Sandoz revenue trends
In 1Q17, 2Q17, and 3Q17, Novartis’s (NVS) subsidiary Sandoz generated revenues of $2.4 billion, $2.5 billion, and $2.6 billion, respectively. In 3Q17, Sandoz witnessed 3% growth on a year-over-year (or YoY) basis and 5% growth on a quarter-over-quarter basis.
In January 2018, the U.S. Food and Drug Administration (or FDA) accepted Sandoz’s biologics license application (or BLA) for proposed biosimilar adalimumab to the AbbVie’s (ABBV) Humira.
Adalimumab is used to treat rheumatoid arthritis, plaque psoriasis, Crohn’s disease, and ulcerative colitis. Around 200,000 individuals are newly diagnosed with rheumatoid arthritis in the US each year.
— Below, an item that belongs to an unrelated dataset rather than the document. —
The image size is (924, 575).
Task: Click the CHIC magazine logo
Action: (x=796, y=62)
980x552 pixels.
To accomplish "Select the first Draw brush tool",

Over 1.5 million are already affected by rheumatoid arthritis.
In January 2018, Sandoz entered a partnership with Biocon for the development, manufacturing, and commercialization of multiple biosimilars in immunology and oncology for patients globally. According to the agreement, Sandoz and Biocon share equal responsibility for end-to-end development, manufacturing, and global regulatory approval for commercialization worldwide. Sandoz and Biocon will share the cost and profit worldwide equally. Also as per the terms of the agreement, Sandoz will lead commercialization in the North American market and the European Union, while Biocon will lead the commercialization of the products in the rest of the world.
In December 2017, Sandoz presented data from the clinical trial that evaluated and demonstrated the pharmacokinetics, pharmacodynamics, safety, and immunogenicity of proposed biosimilar pegfilgrastim compared to Amgen’s (AMGN) Neulasta.
Teva Pharmaceuticals (TEVA), Sandoz’s peer in the biosimilars market, generated revenues of $5.6 billion, $5.7 billion, and $5.6 billion in 1Q17, 2Q17, and 3Q17, respectively.
The revenue growth of Novartis’s subsidiary Sandoz could boost the PowerShares International Dividend Achievers Portfolio (PID). Novartis makes up about ~1.3% of PID’s total portfolio holdings.